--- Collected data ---
○ ○ ○ ○ ○

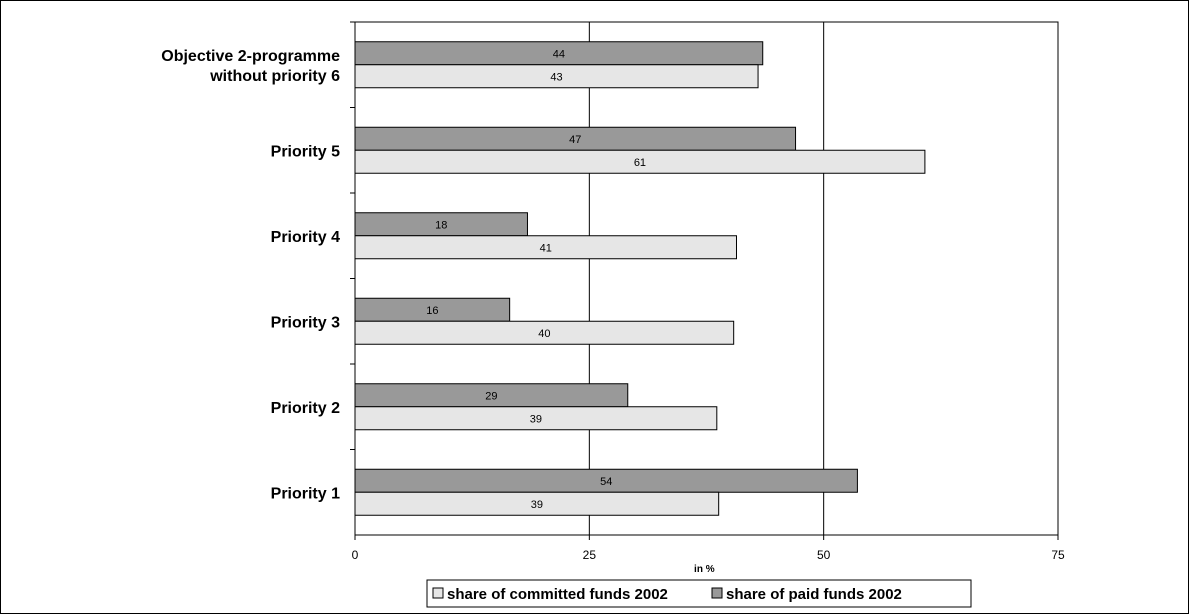 The height and width of the screenshot is (614, 1189). Describe the element at coordinates (306, 494) in the screenshot. I see `category-label: Priority 1` at that location.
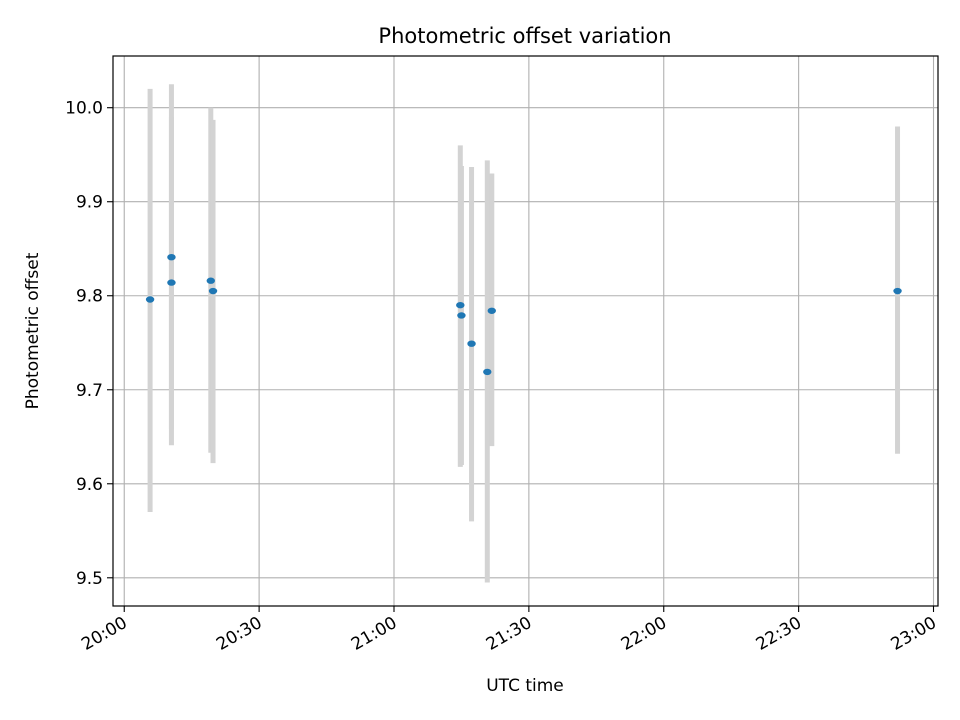 The height and width of the screenshot is (720, 960). I want to click on y-tick-label: 9.7, so click(90, 391).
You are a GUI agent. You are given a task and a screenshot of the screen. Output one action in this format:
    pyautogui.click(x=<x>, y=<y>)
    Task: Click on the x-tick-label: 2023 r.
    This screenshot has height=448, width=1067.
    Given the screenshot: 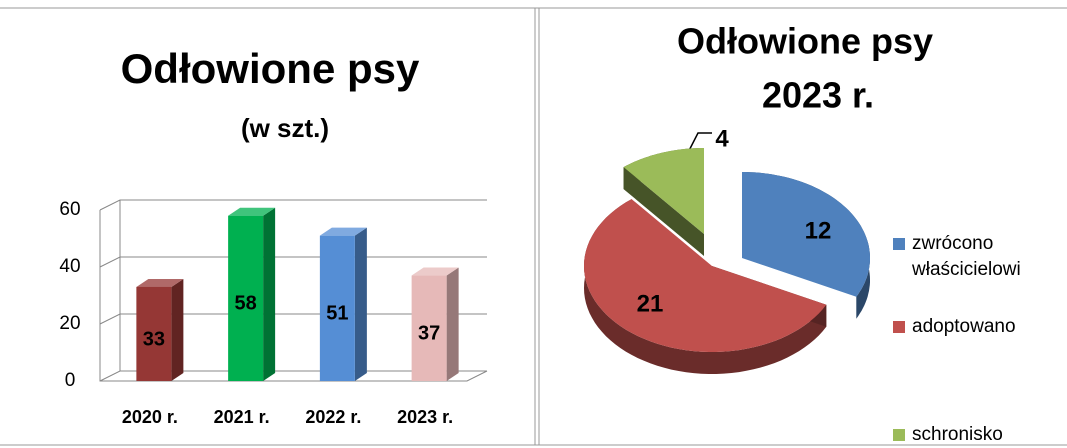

○ ○ ○ ○ ○

--- Problem statement ---
Write out every row above verbatim, omitting the pictures.

--- Exercise output ---
 The height and width of the screenshot is (614, 1189). Describe the element at coordinates (306, 494) in the screenshot. I see `category-label: Priority 1` at that location.
 The height and width of the screenshot is (720, 960). I want to click on y-tick-label: 9.7, so click(90, 391).
You are a GUI agent. You are given a task and a screenshot of the screen. Output one action in this format:
    pyautogui.click(x=<x>, y=<y>)
    Task: Click on the x-tick-label: 2023 r.
    This screenshot has height=448, width=1067.
    Given the screenshot: 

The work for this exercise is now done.